Python package for analyzing W' + b in the electron and muon channels. The analysis uses a columnar framework to process input tree-based NanoAOD files using the coffea and scikit-hep Python libraries.
First, you need to include the DAS queries of the datasets that you want to build in the das_datasets.json. It has been observed that, in lxplus, opening files through a concrete xrootd endpoint rather than a redirector is far more robust. . Use the make_fileset_lxplus.py script to build the input filesets with xrootd endpoints:
# connect to lxplus
ssh <your_username>@lxplus.cern.ch
# then activate your proxy
voms-proxy-init --voms cms
# clone the repository
git clone -b refactor_highpt https://github.com/deoache/wprime_plus_b.git
# move to the fileset directory
cd wprime_plus_b/wprime_plus_b/fileset/
# get the singularity shell
singularity shell -B /afs -B /eos -B /cvmfs /cvmfs/unpacked.cern.ch/registry.hub.docker.com/coffeateam/coffea-dask:latest-py3.10
# run the 'make_fileset_lxplus' script
python make_fileset_lxplus.py
# exit the singularity
exit
We use the dataset discovery tools from Coffea 2024, that's why we need to use a singularity shell in which we can use these tools.

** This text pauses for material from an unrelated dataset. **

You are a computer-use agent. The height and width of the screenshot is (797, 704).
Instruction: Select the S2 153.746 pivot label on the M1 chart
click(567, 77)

The json files containing the datasets will be saved at wprime_plus_b/filese/fileset_X_UL_NANO_lxplus.json
. These filesets are the input to the build_filesets function which divides each fileset into nsplit
filesets (located in the wprime_plus_b/fileset/lxplus
folder), which are the filesets read in the execution step. The nsplit
for each fileset is defined here.
To submit jobs at lxplus using HTCondor we use the submit_lxplus.py script. It will create the condor and executable files (using the submit.sub and submit.sh templates) needed to submit jobs, as well as the folders containing the logs and outputs within the /condor
folder (click here for more info).
To see a list of arguments needed to run this script please enter the following in the terminal:
python3 submit_lxplus.py --help
The output should look something like this:
usage: submit_lxplus.py [-h] [--processor PROCESSOR] [--channel CHANNEL] [--lepton_flavor LEPTON_FLAVOR] [--sample SAMPLE] [--year YEAR] [--executor EXECUTOR] [--workers WORKERS] [--nfiles NFILES]

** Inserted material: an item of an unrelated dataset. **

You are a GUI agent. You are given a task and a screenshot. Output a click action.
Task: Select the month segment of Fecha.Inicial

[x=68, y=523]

[--output_type OUTPUT_TYPE] [--syst SYST] [--nsample NSAMPLE] [--submit SUBMIT] [--flow FLOW]
optional arguments:
-h, --help show this help message and exit
--processor PROCESSOR
processor to be used {ttbar, ztoll, qcd, trigger_eff, btag_eff} (default ttbar)

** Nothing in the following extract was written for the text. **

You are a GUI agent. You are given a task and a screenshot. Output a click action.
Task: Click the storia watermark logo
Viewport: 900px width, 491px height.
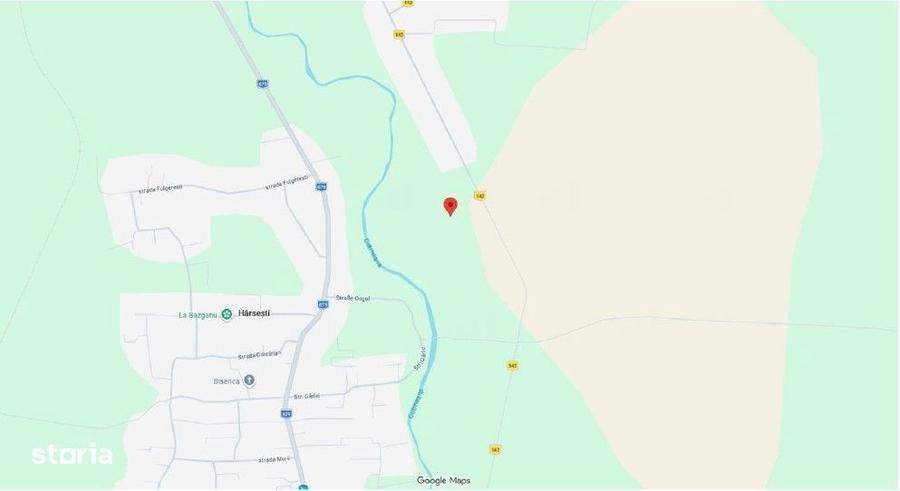[72, 454]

--channel CHANNEL channel to be processed
--lepton_flavor LEPTON_FLAVOR
lepton flavor to be processed {'mu', 'ele'}
--sample SAMPLE sample key to be processed
--year YEAR year of the data {2016APV, 2016, 2017, 2018} (default 2017)
--executor EXECUTOR executor to be used {iterative, futures, dask} (default iterative)
--workers WORKERS number of workers to use with futures executor (default 4)
--nfiles NFILES number of .root files to be processed by sample. To run all files use -1 (default 1)
--output_type OUTPUT_TYPE
type of output {hist, array}
--syst SYST systematic to apply {'nominal', 'jet', 'met', 'full'}
--nsample NSAMPLE partitions to run (--nsample 1,2,3 will only run partitions 1,2 and 3)
--submit SUBMIT wheater to submit to condor or not
--flow FLOW whether to include underflow/overflow to first/last bin {True, False}
You need to have a valid grid proxy in the CMS VO. (see here for details on how to register in the CMS VO). The needed grid proxy is obtained via the usual command
voms-proxy-init --voms cms
To execute a processor using some sample of a particular year type:
python3 submit_lxplus.py --processor <processor> --channel <channel> --lepton_flavor <lepton_flavor> --nfiles -1 --executor futures --output_type hist --year <year> --sample <sample> --flow True
You can watch the status of the Condor jobs typing
watch condor_q
The outpus will be saved to wprime_plus_b/outs/<processor>/<channel>/<lepton_flavor>/<year>/
. Alternatively, you can modify the output path to use your EOS area as output path (make sure it's a Pathlib object).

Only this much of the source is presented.